Karen Lomas
July 22, 2013

Should I enter MasterChef?

Actually I have no intention whatsoever of doing so, however my daughter keeps telling me that I should compete in a tv cookery competition just because I’m a half decent cook. Really, as if I don’t tell myself enough times in the day things like, “Karen, you really should do something about the fact that there’s something growing in the back of the laundry cupboard”, I have a nagging little voice saying, “Mum, enter Masterchef, you know you want to!”Actually I seriously can think of nothing worse than running around trying to find fresh produce in the dark, and then trying to make something out of a combination of mushrooms and icing sugar. I spent years in the hospitality industry and watching the tv competition makes me shudder. It takes me right back to chefs yelling obscenities or playing nasty tricks on their poor young apprentices, and to guests going purple with rage at the absence of sugar-free Alpen on the breakfast buffet. And so my rejoinder is this; Just because I could, doesn’t mean I should!

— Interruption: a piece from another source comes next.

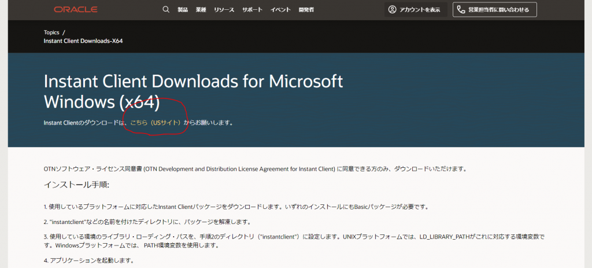Viewport: 592px width, 268px height.
Task: Follow the こちら (USサイト) download link
Action: (156, 123)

Not sure it will quieten the nagging, but this is my position and I’m sticking firmly to it.

If you were to count up the number of times somebody; your parents, teachers, boss, coach said “you should…” you might well lose track by afternoon recess. It’s no wonder young people are suffering from anxiety. While it is clearly important to keep track of your personal belongings, get to class on time and brush your teeth, there is no earthly reason why just because half your class is applying to do Science at Melbourne University you should do the same. I have every bit of due admiration for people who are successful in the hospitality industry, and for those who genuinely want to study Law or Commerce at a highbrow university, however contrary to the belief of many, not least careers practitioners at many schools, it’s not for everyone.

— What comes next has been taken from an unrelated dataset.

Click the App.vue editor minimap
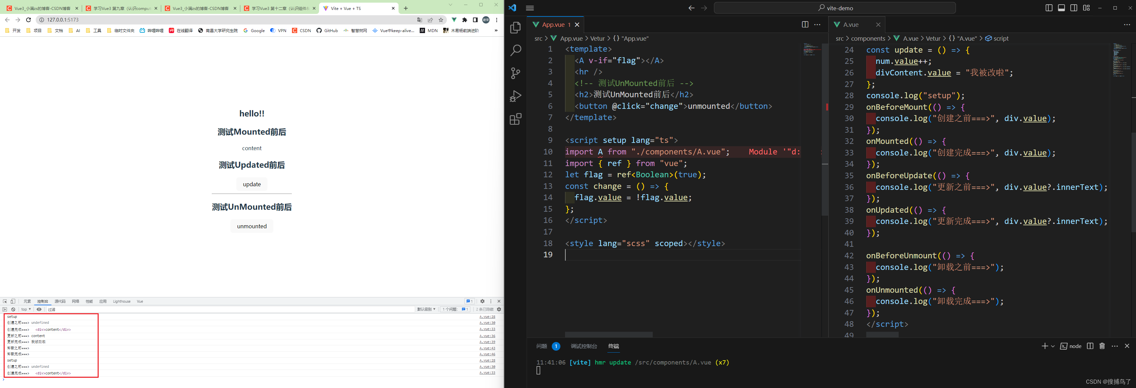pyautogui.click(x=811, y=49)
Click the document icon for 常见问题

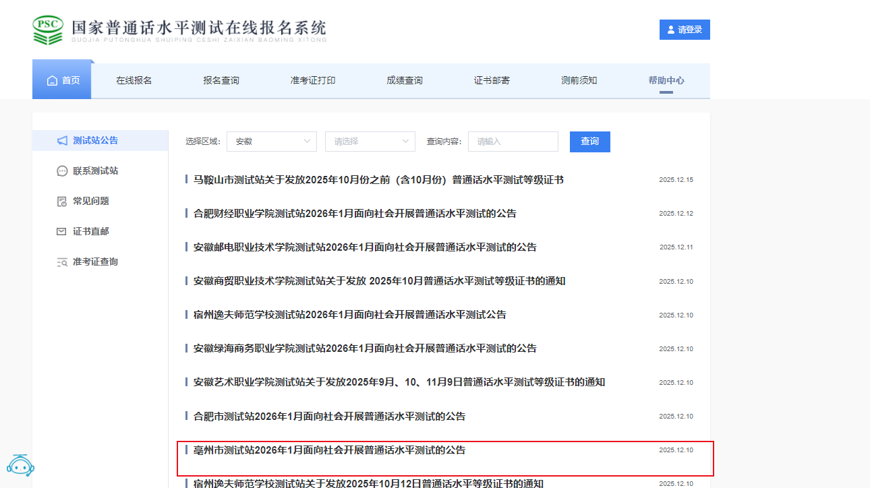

It was post Freudian Karen Horney who coined the phrase ‘The Tyranny of the Shoulds’. She was referring to the neurotic striving for perfection that plagues so many of us, and becomes part of our constant self chatter that can prevent us getting to sleep at night, or in being able to switch off and concentrate on a good movie.

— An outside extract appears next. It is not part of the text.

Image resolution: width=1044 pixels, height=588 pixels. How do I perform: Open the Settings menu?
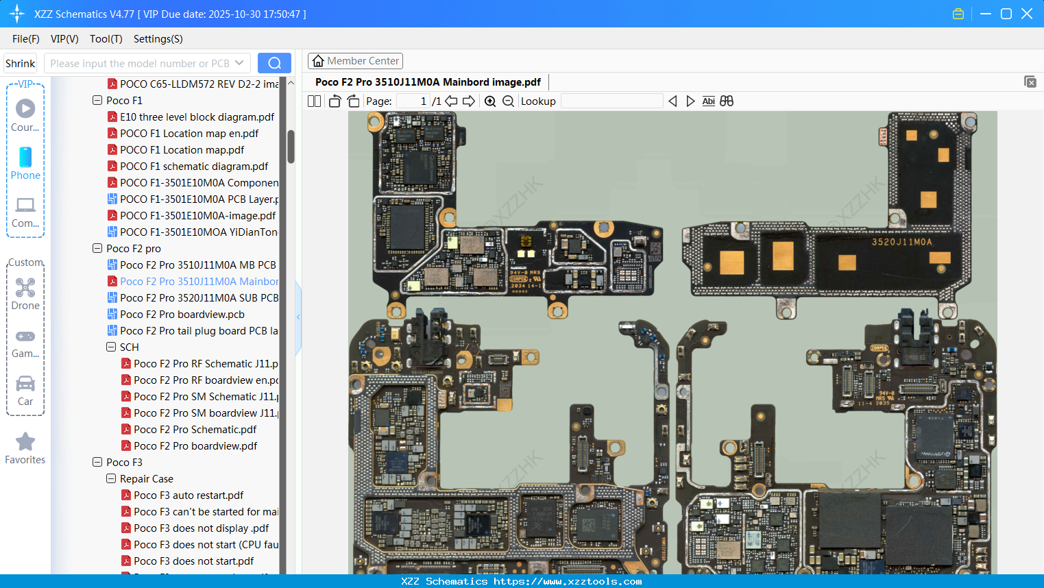tap(158, 39)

We are fed messages by the media that tell us that the best hope of happiness can be gained by having an iPhone 5, or a 6 bedroom, 4 bathrooom McMansion. And if you’re on Facebook and bombarded with images of people looking beautiful and having fun at a party, it’s sure to cause you to compare your weekend, life, potential future with those others, never mind that they’ve probably got some nasty transmittable disease from “hooking up” with 7 different hotties all night.

I’m not saying the media and social networking is evil, in fact I actually really quite like Facebook for the funny cats. But the trick is not to buy into the notion that you need to be living identikit lives, or conforming to a particular image, or behaviour. Remember too that old adage about the grass being greener on the other side of the fence. That’s what’s called ‘miswanting’; if you take things on face(book) value and assume that the status, the university attending, the party hosting, the Louis Vuitton owning, the fake turf laying equates to happy, then you might be missing something.

I sure as heck do not need 3 greedy fat blokes telling me that my dough is dense.